● Source excerpt:
· · ·

We could also possibly implement this as a Plone transform (it is extremely unclear to me how we'd do it). We'd still have to care about the ordering problem, though.

Context for plone.app.uuid:

MrTango commented 2 years ago

In general +1 for the direction, but it is quite some work, not sure what milestone you have in mind, for Plone 6.0 it looks like a bit too much. But if it is non breaking can be done later too. I think plone.app.linkintegrity is the better place, at the end it's about link integrity. Please no addition package ;). Would you work on this, when it's accepted by the FWT?

Rudd-O commented 2 years ago

This would be a non-breaking change. Even if we were to back the change out, Plone already has included — for a very long time — the capability to forward-resolve from UID to URL, so any users affected by this change being backed out would not experience any content breakage at all.

· · ·

(Saved data entries)
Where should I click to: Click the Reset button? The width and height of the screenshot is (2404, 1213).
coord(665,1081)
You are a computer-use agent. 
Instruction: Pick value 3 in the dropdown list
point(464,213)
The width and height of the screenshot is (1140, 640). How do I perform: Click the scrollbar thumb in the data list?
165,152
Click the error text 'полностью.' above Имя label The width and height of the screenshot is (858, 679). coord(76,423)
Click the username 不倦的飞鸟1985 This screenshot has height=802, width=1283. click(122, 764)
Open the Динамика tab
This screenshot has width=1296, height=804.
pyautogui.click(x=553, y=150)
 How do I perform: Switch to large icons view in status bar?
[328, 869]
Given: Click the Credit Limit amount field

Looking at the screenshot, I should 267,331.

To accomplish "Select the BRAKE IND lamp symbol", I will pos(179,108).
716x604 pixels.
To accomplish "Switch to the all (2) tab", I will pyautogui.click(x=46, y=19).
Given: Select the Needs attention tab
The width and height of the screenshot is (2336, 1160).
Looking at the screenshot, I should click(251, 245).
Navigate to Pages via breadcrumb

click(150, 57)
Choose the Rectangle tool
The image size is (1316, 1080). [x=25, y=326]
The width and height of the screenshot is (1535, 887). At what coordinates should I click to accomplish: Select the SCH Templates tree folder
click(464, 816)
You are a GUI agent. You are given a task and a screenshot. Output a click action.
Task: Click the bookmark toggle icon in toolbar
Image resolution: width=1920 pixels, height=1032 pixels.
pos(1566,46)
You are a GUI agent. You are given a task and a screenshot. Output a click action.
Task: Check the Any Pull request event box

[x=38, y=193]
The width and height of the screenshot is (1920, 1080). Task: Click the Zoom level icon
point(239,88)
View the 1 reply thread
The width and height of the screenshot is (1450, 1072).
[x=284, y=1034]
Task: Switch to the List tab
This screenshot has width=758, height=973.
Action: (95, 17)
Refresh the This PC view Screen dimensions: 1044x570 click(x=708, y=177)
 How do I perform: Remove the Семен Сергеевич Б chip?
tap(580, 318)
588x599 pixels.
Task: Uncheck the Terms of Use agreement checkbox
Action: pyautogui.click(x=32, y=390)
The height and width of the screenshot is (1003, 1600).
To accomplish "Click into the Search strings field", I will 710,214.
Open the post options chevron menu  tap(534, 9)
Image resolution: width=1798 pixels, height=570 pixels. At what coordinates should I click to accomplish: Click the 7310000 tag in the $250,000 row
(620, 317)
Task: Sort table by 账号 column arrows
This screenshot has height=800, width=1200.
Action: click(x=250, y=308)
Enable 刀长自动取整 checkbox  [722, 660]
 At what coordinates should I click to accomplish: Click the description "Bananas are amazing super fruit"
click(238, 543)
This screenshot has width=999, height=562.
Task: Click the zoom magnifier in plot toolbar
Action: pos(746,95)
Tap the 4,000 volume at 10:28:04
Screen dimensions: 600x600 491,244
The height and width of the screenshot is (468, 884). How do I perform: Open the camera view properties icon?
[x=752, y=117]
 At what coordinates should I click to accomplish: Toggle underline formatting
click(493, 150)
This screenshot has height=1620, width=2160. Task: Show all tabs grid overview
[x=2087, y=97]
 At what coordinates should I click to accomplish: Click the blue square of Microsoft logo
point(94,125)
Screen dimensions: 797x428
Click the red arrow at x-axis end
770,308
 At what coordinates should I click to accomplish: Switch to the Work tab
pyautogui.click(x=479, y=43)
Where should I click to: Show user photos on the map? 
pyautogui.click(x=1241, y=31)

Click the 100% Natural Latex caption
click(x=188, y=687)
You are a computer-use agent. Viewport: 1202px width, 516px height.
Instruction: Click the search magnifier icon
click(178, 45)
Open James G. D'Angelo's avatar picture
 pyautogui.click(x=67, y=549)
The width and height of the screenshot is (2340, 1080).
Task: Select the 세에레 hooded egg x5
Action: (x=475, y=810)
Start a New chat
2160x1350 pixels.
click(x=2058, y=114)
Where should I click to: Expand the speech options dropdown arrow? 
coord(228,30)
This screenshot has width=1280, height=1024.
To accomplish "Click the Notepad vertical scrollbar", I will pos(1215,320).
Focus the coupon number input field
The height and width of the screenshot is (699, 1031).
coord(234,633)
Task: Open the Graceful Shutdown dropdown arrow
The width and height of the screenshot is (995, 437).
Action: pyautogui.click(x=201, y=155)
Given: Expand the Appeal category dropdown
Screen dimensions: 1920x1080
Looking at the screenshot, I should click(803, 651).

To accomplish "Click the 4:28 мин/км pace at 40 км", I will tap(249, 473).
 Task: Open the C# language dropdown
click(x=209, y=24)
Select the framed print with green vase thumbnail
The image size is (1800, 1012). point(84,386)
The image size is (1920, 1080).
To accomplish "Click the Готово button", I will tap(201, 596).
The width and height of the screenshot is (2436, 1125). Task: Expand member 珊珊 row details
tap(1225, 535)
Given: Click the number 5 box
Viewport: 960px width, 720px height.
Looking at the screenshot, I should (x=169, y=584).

· · ·

● Work to be completed: Duplicate the Plone link-integrity discussion in full, keeping every word and line unchanged.

● Result:
We could also possibly implement this as a Plone transform (it is extremely unclear to me how we'd do it). We'd still have to care about the ordering problem, though.

Context for plone.app.uuid:

MrTango commented 2 years ago

In general +1 for the direction, but it is quite some work, not sure what milestone you have in mind, for Plone 6.0 it looks like a bit too much. But if it is non breaking can be done later too. I think plone.app.linkintegrity is the better place, at the end it's about link integrity. Please no addition package ;). Would you work on this, when it's accepted by the FWT?

Rudd-O commented 2 years ago

This would be a non-breaking change. Even if we were to back the change out, Plone already has included — for a very long time — the capability to forward-resolve from UID to URL, so any users affected by this change being backed out would not experience any content breakage at all.